### WORK ITEM
From the line that includes "Screen dimensions: 711x632" to the closing line of the data, please transcribe every line exactly and add nothing.

(Dataset entries)
---*---

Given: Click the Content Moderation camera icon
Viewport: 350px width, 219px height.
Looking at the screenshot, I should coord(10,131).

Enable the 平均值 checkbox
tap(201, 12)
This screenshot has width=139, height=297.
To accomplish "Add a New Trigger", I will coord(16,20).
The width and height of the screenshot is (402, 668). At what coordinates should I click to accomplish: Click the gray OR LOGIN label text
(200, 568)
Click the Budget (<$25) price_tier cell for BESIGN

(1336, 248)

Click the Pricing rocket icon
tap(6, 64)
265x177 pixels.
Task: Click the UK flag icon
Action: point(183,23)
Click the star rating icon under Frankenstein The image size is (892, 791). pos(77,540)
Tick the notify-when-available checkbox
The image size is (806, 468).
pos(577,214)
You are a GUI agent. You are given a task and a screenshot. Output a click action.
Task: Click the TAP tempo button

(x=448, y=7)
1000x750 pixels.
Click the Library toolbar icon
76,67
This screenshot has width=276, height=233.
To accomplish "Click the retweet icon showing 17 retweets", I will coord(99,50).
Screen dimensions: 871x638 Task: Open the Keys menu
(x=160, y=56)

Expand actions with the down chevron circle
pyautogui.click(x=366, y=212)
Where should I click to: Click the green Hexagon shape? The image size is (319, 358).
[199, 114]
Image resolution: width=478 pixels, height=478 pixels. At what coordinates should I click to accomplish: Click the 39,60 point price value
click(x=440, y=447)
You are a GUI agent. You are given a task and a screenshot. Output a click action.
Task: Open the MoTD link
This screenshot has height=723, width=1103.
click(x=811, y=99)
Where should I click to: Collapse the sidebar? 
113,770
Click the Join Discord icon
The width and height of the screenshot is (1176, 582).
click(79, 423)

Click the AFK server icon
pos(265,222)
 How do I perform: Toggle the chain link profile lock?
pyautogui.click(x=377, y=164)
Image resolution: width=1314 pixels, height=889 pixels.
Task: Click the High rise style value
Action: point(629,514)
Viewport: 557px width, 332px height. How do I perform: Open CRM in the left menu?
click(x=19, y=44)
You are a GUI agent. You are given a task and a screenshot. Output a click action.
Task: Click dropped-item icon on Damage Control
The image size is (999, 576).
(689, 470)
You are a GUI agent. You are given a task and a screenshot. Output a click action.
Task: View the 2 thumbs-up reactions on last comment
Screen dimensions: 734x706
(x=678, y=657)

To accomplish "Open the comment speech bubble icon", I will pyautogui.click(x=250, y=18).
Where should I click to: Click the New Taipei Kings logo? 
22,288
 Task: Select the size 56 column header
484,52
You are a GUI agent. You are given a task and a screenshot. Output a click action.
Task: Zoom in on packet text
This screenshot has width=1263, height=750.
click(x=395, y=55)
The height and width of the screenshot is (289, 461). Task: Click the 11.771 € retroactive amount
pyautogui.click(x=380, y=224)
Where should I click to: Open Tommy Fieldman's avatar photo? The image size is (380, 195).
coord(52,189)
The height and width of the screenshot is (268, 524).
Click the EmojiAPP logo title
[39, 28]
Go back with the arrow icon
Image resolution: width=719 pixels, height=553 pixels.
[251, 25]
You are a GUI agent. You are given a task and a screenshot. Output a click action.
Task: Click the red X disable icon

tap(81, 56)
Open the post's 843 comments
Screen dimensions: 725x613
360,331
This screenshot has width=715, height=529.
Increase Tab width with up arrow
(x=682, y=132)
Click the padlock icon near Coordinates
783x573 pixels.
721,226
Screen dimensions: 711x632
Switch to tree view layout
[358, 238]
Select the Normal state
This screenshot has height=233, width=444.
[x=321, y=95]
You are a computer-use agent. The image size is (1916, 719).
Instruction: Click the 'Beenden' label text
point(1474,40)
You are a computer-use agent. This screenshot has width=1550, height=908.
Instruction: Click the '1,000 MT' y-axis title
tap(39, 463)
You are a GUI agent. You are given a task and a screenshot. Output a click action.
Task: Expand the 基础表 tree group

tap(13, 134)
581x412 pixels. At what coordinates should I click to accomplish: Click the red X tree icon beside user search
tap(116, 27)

---*---

### EXERCISE ANSWER
Screen dimensions: 711x632
Switch to tree view layout
[358, 238]
Select the Normal state
This screenshot has height=233, width=444.
[x=321, y=95]
You are a computer-use agent. The image size is (1916, 719).
Instruction: Click the 'Beenden' label text
point(1474,40)
You are a computer-use agent. This screenshot has width=1550, height=908.
Instruction: Click the '1,000 MT' y-axis title
tap(39, 463)
You are a GUI agent. You are given a task and a screenshot. Output a click action.
Task: Expand the 基础表 tree group

tap(13, 134)
581x412 pixels. At what coordinates should I click to accomplish: Click the red X tree icon beside user search
tap(116, 27)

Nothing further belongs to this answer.